Membicarakan bersyukur, izinkan saya berbagi cerita sedikit. Tahun 2011 lalu, kamera digital saya rusak gara-gara terkena hujan. Waktu itu kami ada tugas yang membutuhkan kamera. Karena mendesak, mendung kami terobos, dan kamera pun rusak terkena percikan hujan biarpun sudah kami lindungi kameranya dengan mantel. Ya sudah. Saya mulanya sedih banget. Bagi saya, kamera digital itu nggak murah. Apalagi gunannya banyak sekali. Buat foto di acara-acara. Apalagi handphone saya waktu itu kameranya tidak terlalu baik. Tapi setelah dipikir-pikir, saya malah makin sebel mengingat rusaknya kamera saya. Saya terpaksa numpang di teman kalau mau foto sesuatu. Tapi yah, saya putuskan untuk mengikhlaskan pelan-pelan.

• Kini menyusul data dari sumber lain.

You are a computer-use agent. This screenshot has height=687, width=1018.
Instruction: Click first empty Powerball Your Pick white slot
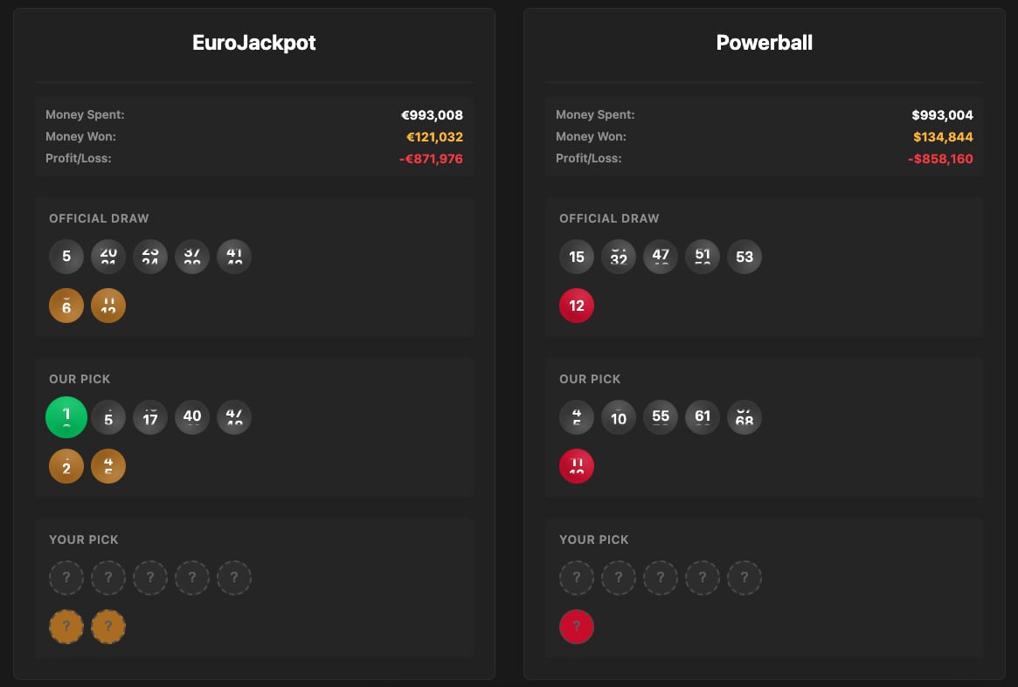pyautogui.click(x=577, y=578)
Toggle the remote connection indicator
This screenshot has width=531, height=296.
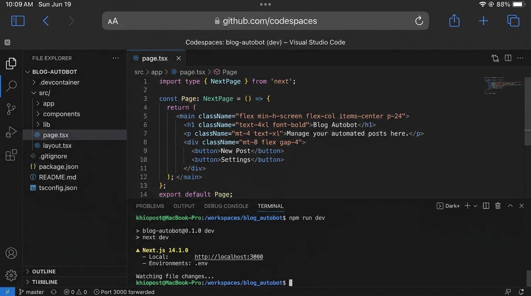[7, 292]
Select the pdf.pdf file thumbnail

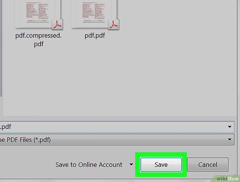(x=95, y=15)
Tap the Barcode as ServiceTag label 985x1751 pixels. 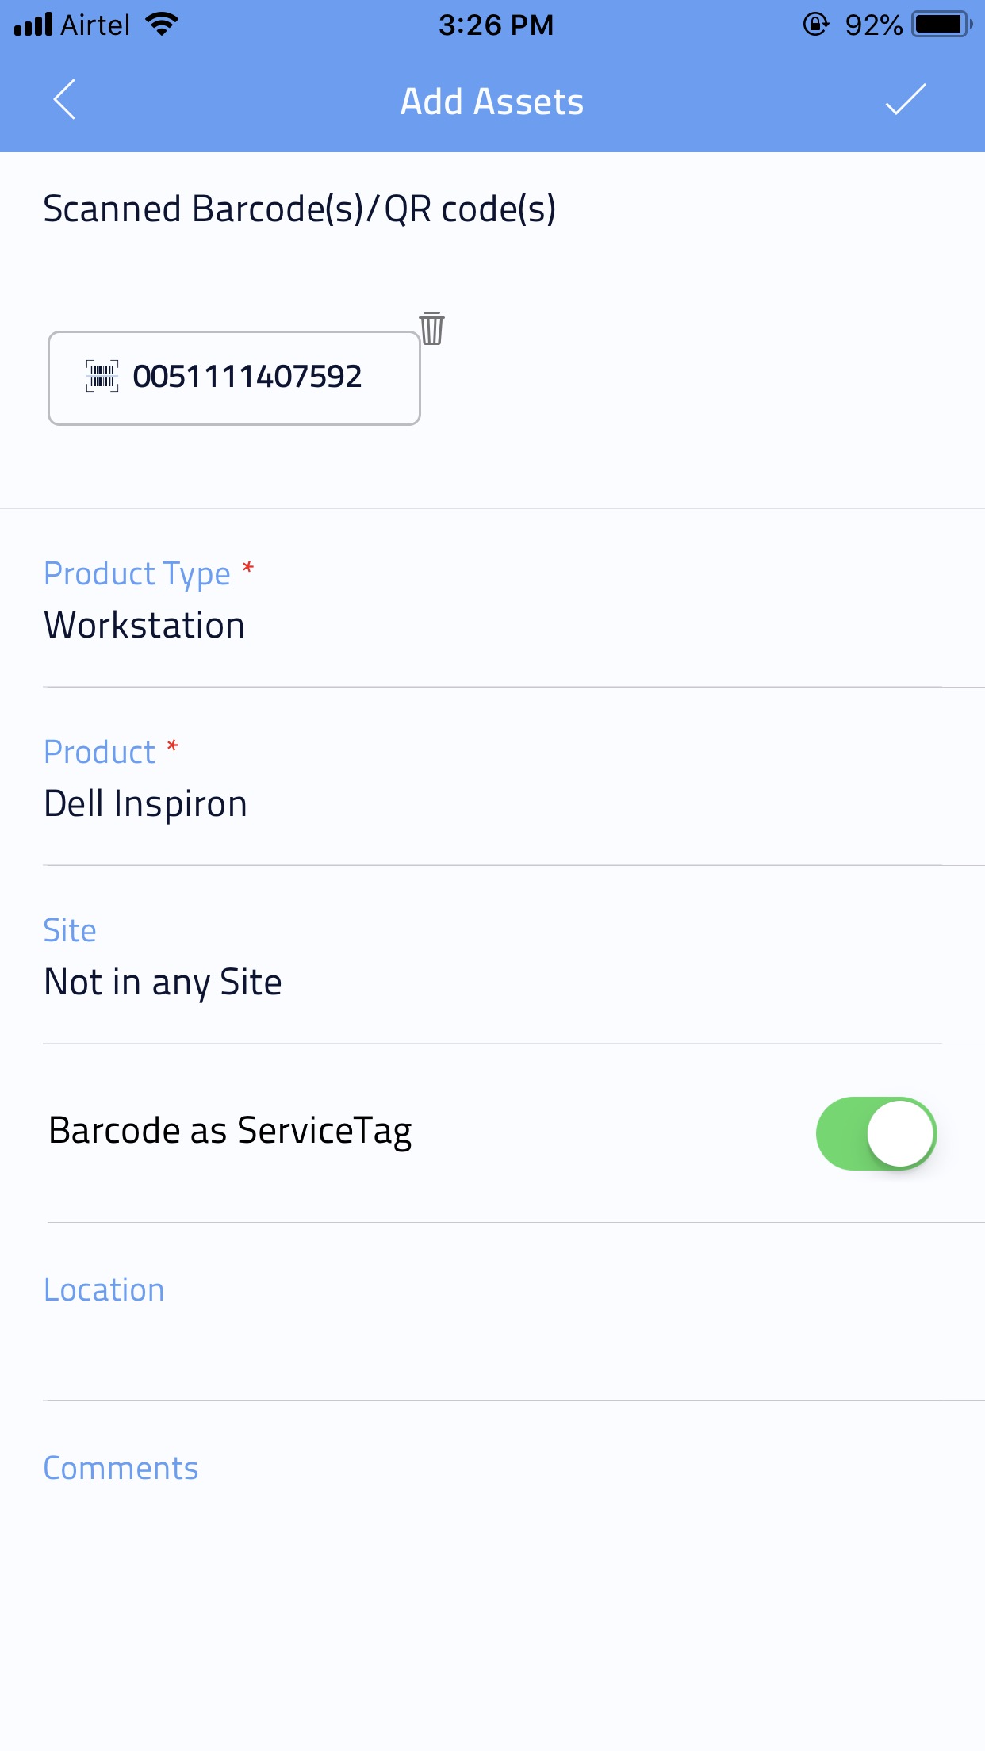tap(230, 1131)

Saya pikir, alhamdulillah sekali saya diberikan kesempatan untuk memiliki kamera digital sendiri walau hanya sebentar. Setidaknya, hasil foto saya masih tersimpan aman. Nah, sekitar pertengahan 2012, saya dapat kabar luar biasa. Miracle. Saya memenangkan hadiah Handphone BlackBerry Apollo warna hitam dari TELKOMSEL dalam event TELKOMSEL POIN.

bb
sumber : google

Serius. Kameranya pun oke. Apalagi di daerah saya pada waktu itu belum musim orang punya BlackBerry. Jadi, saya bersyukur banget. Alhamdulillah. Allah SWT paling tahu apa yang dibutuhkan hamba-Nya. Lalu, nikmat Tuhan yang manakah yang engkau dustakan?

Keajaiban selanjutnya terjadi di pertengahan tahun 2013. Pada Desember 2012, saya mengikuti sebuah lomba menulis yang diadakan oleh Penerbit Indie. Saya niat banget ikut lomba itu. Saya kerahkan tenaga saya untuk menulis yang terbaik. Benar-benar sudah saya piki matang-matang sebelum dikirm. Dan, saya optimis sekali saat itu.

Naasnya, saya kalah. Bukan hanya tidak menjadi juara, nominasi pun tak dapat. Duh sedihnya. Saya benar-benar down waktu itu. Saya merasa bahwa saya sudah melakukan yang terbaik. Tapi nominasi pun tak dapat. Sekali lagi, saya berpikir bahwa jika saya terus merenungi kekalahan, saya tidak akan bangkit. Jadi, saya mencoba untuk bersyukur. Setidaknya, saya sudah mampu mengalahkan rasa malas saya. Setidaknya, saya sudah mencoba.

Pada suatu hari yang cerah di penghujung 2012, saya tergelitik untuk mengirimkan karya saya yang tidak lolos lomba itu ke Majalah Horison karena kebetulan waktu di sekolah, pembina KIR saya lagi ngomongin Majalah Horison. Alhamdulillah, Juli 2013 lalu, karya saya untuk pertama kali lolos di majalah nasional tersebut. Alhamdulillah.

1. Cerpen Mawar Hitam - Majalah Horison Juli 2013

Jujur, saya suka banget sama Majalah Horison. Selain karena dikasih bukti terbit dan honor, juga dikasih ulasan. Bagus sekali untuk perbaikan supaya menghasilkan karya yang lebih baik di kemudian hari.

Keajaiban selanjutnya?

Banyakkkk…. Nggak akan habis kalau ditulis semuanya.

Yang jelas, saya percaya dan yakin bahwa setiap kali kita bersyukur, Allah SWT akan menambahkan nikmat-Nya kepada kita. Saya buktinya. Saya telah merasakan betapa luar biasanya keajaiban bersyukur. Betapa luar biasanya keagungan Allah SWT!